DESCRIPTION OF THE TASK: The output must be exactly the lines from the "Where should I" line through the end of the listing below, with no picture included.

"""

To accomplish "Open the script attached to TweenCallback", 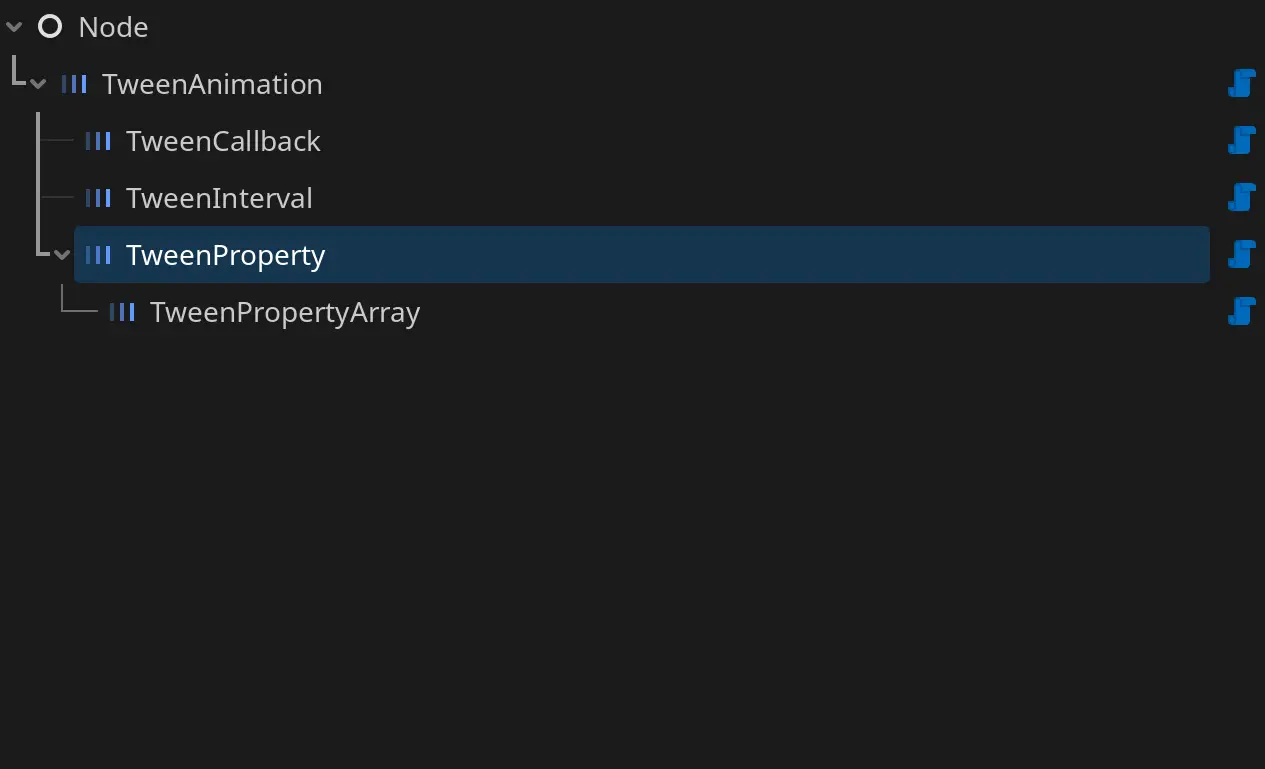I will pyautogui.click(x=1241, y=141).
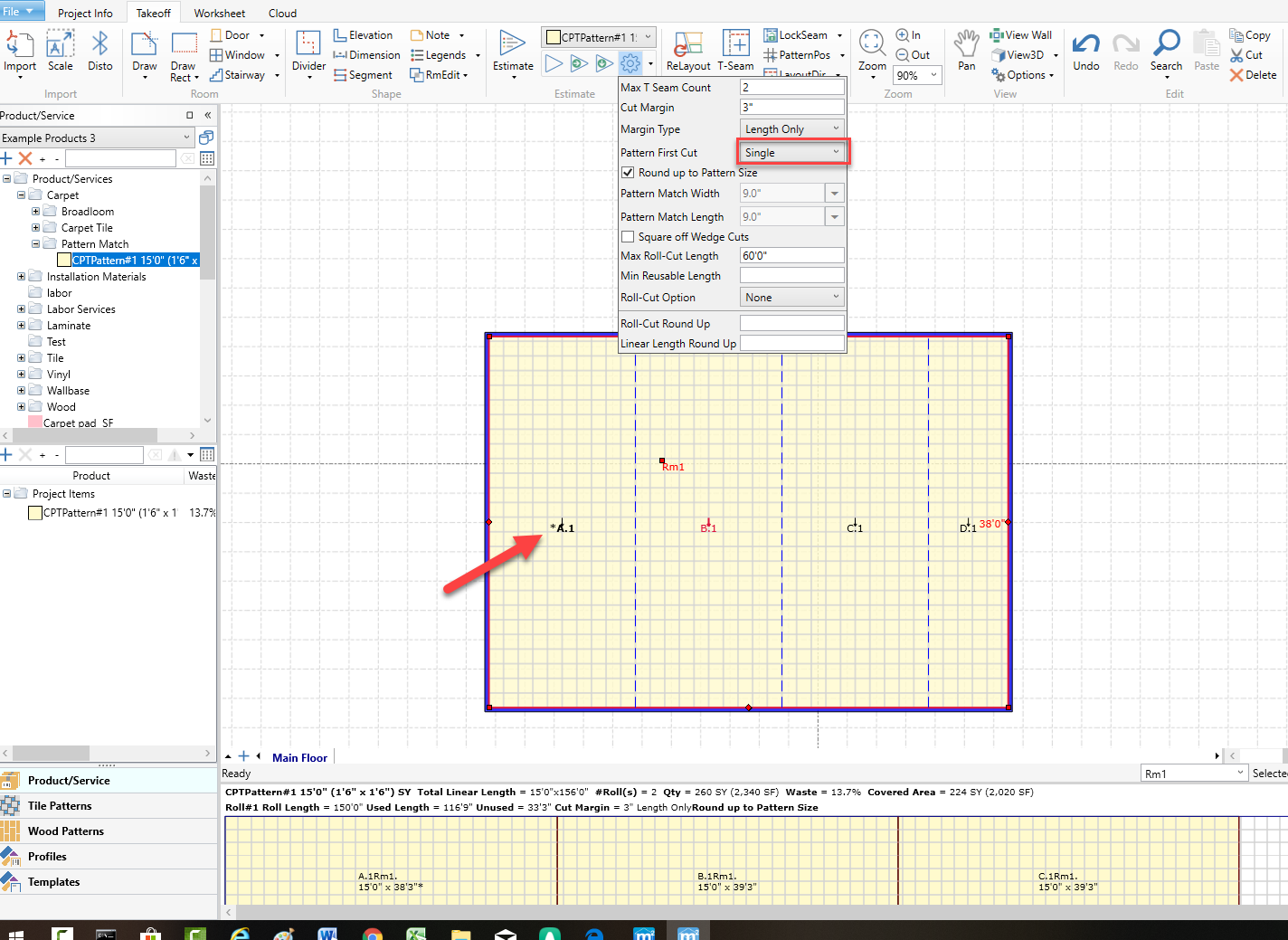Click the Import tool icon
The width and height of the screenshot is (1288, 940).
(x=19, y=45)
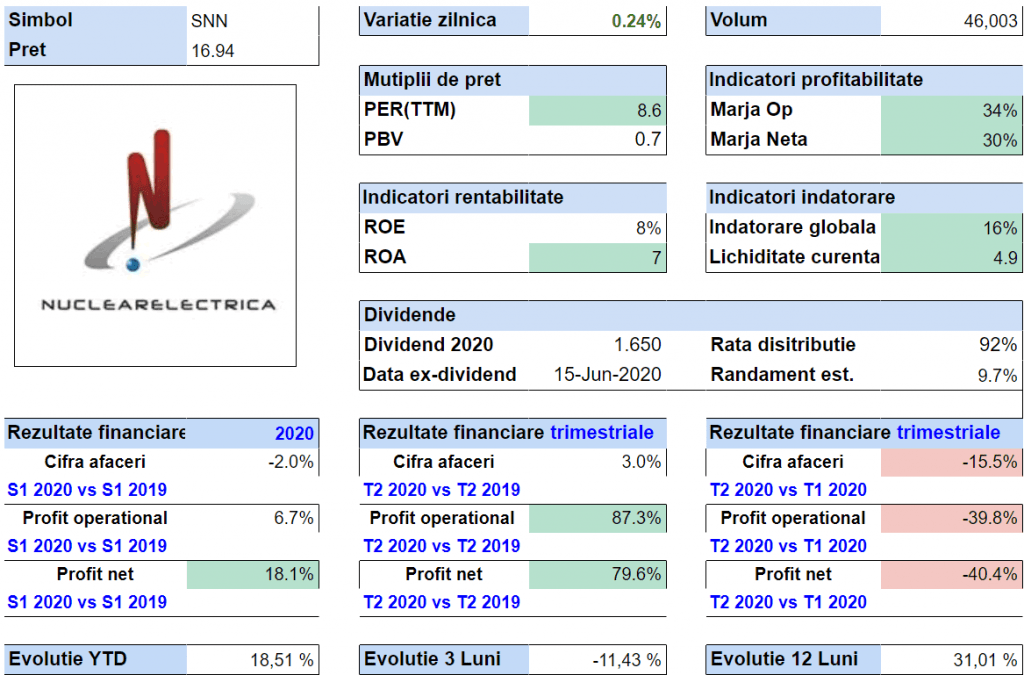Screen dimensions: 1024x675
Task: Click the 'Lichiditate curenta' 4.9 cell
Action: pyautogui.click(x=951, y=257)
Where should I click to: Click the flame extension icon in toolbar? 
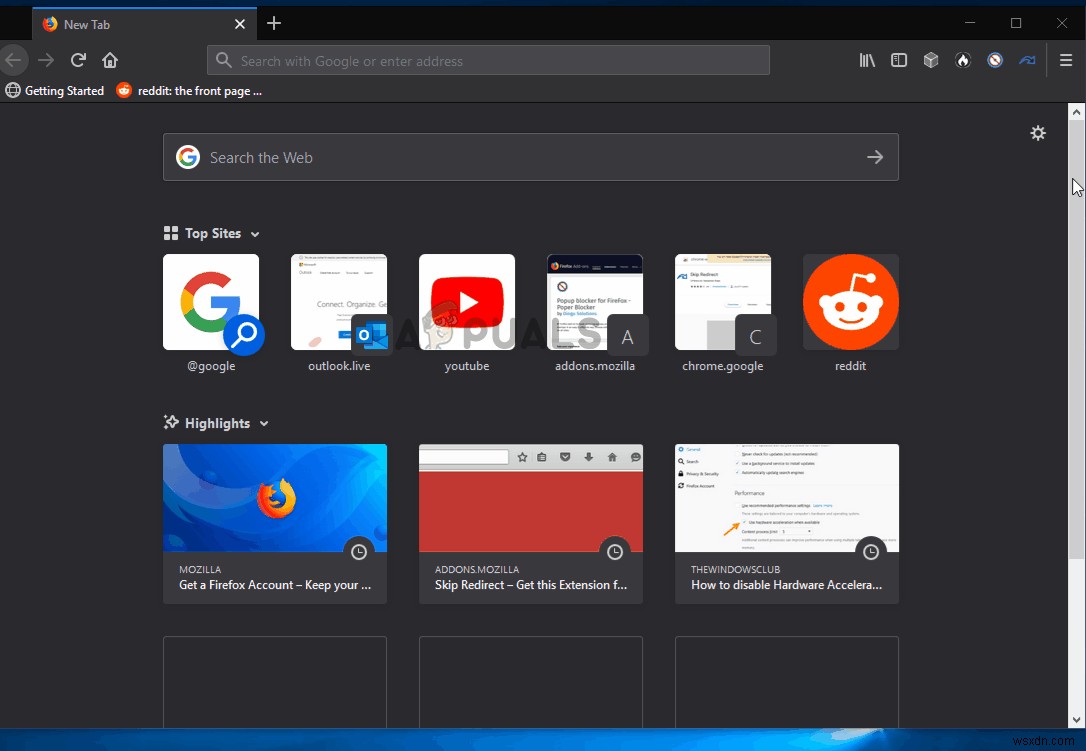point(963,60)
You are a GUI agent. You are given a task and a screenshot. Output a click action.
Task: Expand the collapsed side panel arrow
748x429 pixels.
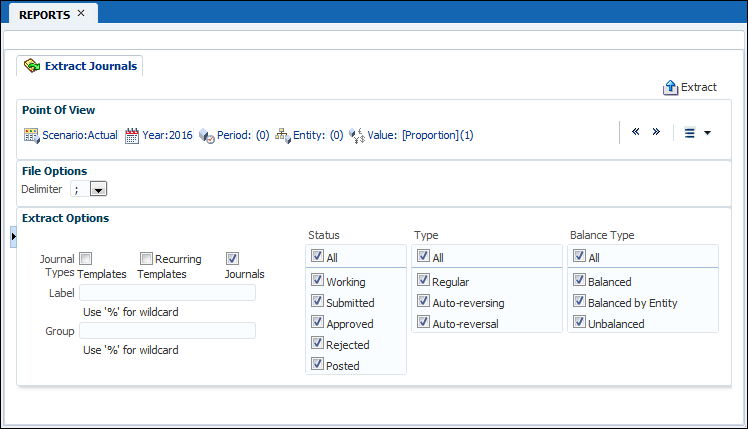coord(13,235)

"""

FINISHED EXERCISE:
Where should I click to: Click the flame extension icon in toolbar? 
point(963,60)
You are a GUI agent. You are given a task and a screenshot. Output a click action.
Task: Expand the collapsed side panel arrow
748x429 pixels.
coord(13,235)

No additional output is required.